According to researchers, oxygen levels in the Earth's atmosphere "fluctuated wildly" one billion years ago, creating conditions that could have accelerated the development of early animals.

How fluctuating oxygen levels may have accelerated animal evolution
Ocean clouds seen from space
NASA via Getty Images

Scientists believe atmospheric oxygen evolved in three stages, beginning with the Great Oxidation Event around two billion years ago when oxygen first appeared in the atmosphere, as per ScienceDaily.

The third stage occurred around 400 million years ago when atmospheric oxygen reached current levels.

What is unknown is what happened during the second stage, known as the Neoproterozoic Era, which began approximately one billion years ago and lasted approximately 500 million years, during which time early forms of animal life emerged.

Scientists have attempted to answer the question, "Was there anything extraordinary about the changes in oxygen levels in the Neoproterozoic Era that may have played a pivotal role in the early evolution of animals?" Did oxygen levels rise suddenly or gradually?

Early animal fossils, known as Ediacaran biota, multi-celled organisms that required oxygen, have been discovered in sedimentary rocks dating back 541 to 635 million years.

A research team led by the University of Leeds and supported by the Universities of Lyon, Exeter, and UCL used measurements of the different forms of carbon, or carbon isotopes, found in limestone rocks taken from shallow seas to try to answer the question.

The researchers were able to calculate photosynthesis levels that existed millions of years ago and infer atmospheric oxygen levels based on the isotope ratios of the different types of carbon discovered.

They were able to produce a record of oxygen levels in the atmosphere over the last 1.5 billion years as a result of the calculations, which tells us how much oxygen would have been diffusing into the ocean to support early marine life.

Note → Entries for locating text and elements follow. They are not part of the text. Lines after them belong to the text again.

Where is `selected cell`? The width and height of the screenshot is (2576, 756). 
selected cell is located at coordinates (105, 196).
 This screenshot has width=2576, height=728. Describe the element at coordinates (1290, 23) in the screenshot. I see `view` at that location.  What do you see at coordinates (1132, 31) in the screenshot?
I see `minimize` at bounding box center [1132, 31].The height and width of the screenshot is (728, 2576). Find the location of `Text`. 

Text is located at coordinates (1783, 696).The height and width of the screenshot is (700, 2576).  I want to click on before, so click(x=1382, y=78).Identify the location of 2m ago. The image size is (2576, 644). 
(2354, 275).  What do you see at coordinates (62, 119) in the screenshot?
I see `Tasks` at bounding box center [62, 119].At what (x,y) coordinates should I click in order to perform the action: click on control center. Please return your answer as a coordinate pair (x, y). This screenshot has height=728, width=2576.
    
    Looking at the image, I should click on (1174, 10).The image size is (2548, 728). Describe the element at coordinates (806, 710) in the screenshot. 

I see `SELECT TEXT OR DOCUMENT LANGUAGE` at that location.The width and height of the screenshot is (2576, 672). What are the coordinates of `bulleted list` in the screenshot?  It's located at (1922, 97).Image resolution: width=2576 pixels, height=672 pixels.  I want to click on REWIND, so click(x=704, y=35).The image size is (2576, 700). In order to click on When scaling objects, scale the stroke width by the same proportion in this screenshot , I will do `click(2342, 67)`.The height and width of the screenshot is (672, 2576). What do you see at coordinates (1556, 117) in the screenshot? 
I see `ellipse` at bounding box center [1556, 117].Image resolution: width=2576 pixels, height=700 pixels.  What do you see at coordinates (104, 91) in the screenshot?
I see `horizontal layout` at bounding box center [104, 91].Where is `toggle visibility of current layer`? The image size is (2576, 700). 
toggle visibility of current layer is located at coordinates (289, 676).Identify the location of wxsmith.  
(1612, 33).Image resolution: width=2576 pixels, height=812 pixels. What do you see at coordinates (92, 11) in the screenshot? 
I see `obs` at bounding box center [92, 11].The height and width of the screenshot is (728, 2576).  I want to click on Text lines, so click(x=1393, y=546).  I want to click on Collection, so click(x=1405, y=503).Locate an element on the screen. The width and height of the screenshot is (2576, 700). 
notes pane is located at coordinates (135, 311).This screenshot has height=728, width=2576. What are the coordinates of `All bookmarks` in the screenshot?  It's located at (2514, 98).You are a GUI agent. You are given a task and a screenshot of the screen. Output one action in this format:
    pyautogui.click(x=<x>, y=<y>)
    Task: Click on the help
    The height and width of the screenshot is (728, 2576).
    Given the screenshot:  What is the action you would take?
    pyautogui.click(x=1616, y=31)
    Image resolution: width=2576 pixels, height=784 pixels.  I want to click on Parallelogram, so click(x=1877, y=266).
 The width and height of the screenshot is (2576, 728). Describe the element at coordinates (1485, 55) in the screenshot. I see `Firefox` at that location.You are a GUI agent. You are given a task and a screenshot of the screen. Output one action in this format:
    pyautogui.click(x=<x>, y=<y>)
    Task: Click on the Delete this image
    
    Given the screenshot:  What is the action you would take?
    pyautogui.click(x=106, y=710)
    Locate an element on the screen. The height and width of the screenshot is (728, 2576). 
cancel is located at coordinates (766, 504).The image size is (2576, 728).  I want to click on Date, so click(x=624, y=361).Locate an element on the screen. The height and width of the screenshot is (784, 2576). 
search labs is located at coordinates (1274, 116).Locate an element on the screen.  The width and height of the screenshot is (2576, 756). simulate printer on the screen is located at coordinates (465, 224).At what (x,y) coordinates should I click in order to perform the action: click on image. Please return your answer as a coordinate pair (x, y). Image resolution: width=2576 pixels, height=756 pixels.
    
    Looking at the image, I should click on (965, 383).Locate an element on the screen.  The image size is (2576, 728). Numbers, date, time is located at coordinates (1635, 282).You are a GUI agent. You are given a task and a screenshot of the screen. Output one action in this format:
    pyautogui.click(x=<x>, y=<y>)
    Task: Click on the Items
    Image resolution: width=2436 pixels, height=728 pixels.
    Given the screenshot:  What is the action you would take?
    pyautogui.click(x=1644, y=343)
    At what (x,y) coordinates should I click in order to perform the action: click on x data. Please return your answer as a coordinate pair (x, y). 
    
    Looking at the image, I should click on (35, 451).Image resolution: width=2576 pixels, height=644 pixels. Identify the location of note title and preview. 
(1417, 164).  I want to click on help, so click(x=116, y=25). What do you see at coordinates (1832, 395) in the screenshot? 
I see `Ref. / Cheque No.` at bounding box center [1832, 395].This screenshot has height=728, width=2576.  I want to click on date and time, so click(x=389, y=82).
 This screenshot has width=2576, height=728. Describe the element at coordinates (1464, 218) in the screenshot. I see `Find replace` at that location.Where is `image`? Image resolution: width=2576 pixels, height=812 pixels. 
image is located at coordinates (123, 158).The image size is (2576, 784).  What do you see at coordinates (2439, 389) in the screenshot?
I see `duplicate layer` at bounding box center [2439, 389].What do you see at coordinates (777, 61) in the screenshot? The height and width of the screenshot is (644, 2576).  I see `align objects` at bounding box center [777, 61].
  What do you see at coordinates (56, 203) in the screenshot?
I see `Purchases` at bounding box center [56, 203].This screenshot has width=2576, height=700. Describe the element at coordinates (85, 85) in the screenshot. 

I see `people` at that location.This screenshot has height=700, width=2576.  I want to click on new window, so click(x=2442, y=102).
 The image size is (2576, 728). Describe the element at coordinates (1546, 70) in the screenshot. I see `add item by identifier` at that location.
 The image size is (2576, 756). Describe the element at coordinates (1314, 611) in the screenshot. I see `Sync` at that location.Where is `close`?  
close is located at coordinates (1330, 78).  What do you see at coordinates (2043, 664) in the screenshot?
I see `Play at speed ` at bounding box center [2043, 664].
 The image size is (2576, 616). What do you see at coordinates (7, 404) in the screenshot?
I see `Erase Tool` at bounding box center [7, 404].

Dr. Alex Krause, the project's lead scientist and a biogeochemical modeler who completed his Ph.D. in the School of Earth and Environment at Leeds, said the findings provide a new perspective on how oxygen levels on Earth are changing.

"The early Earth was anoxic, devoid of atmospheric oxygen, for the first two billion years of its existence," he continued, "and then oxygen levels began to rise, which is known as the Great Oxidation Event."

Scientists previously believed that after the Great Oxidation Event, oxygen levels were either low and then spiked just before the first animals evolved, or that oxygen levels were high for many millions of years before the animals appeared.

For a long time before the emergence of animal life, there was an oscillation between high and low oxygen levels.

We're seeing periods when the ocean environment, where early animals lived, had plenty of oxygen, and then periods when it didn't."

Dr. Benjamin Mills, who directs Leeds' Earth Evolution Modelling Group and oversaw the project, stated: "This periodic change in environmental conditions would have resulted in evolutionary pressures, causing some life forms to become extinct and others to emerge.

The oxygenated periods, according to Dr. Mills, expanded what is known as "habitable spaces" parts of the ocean where oxygen levels would have been high enough to support early animal life forms.

The Oxygen Levels on Earth Can Influence Its Climate

Oxygen currently accounts for about 21% of the gases in the Earth's atmosphere, but this level has fluctuated over time, as per The Smithsonian Magazine.

There was very little oxygen in the atmosphere for the first couple of billion years.

Then, about 2.5 billion years ago, photosynthetic cyanobacteria began to add oxygen to the atmosphere.

"Photosynthesis generates oxygen as a byproduct. "It is consumed through respiration," explains Chris Poulsen, a climate scientist at the University of Michigan and lead author of the study published today in Science.

Poulsen and his colleagues were studying the late Paleozoic climate and plants when they began discussing whether oxygen levels might have influenced climate in the past.

Because studies have shown that atmospheric carbon dioxide has been the primary climate driver throughout deep time, most people assumed that oxygen's role was negligible.

However, carbon-based computer models have not been able to explain everything in the record.

For example, the Cenomanian, a late Cretaceous age characterized by high carbon dioxide and soaring temperatures, but models of this time typically produce polar temperatures and precipitation rates that are too low when compared to data from the paleogeologic record.

So Poulsen began modifying a climate model to test the oxygen hypothesis, and the results revealed that changes in oxygen concentration did have an effect via a series of feedbacks.

According to the researchers, incorporating oxygen's effects during other time periods could lead to more accurate models of the planet's past.

However, Poulsen warns that the study has no bearing on what is known about the Earth's current climate.

Today's climate is changing as levels of greenhouse gases such as carbon dioxide and methane rise dramatically-oxygen plays no role.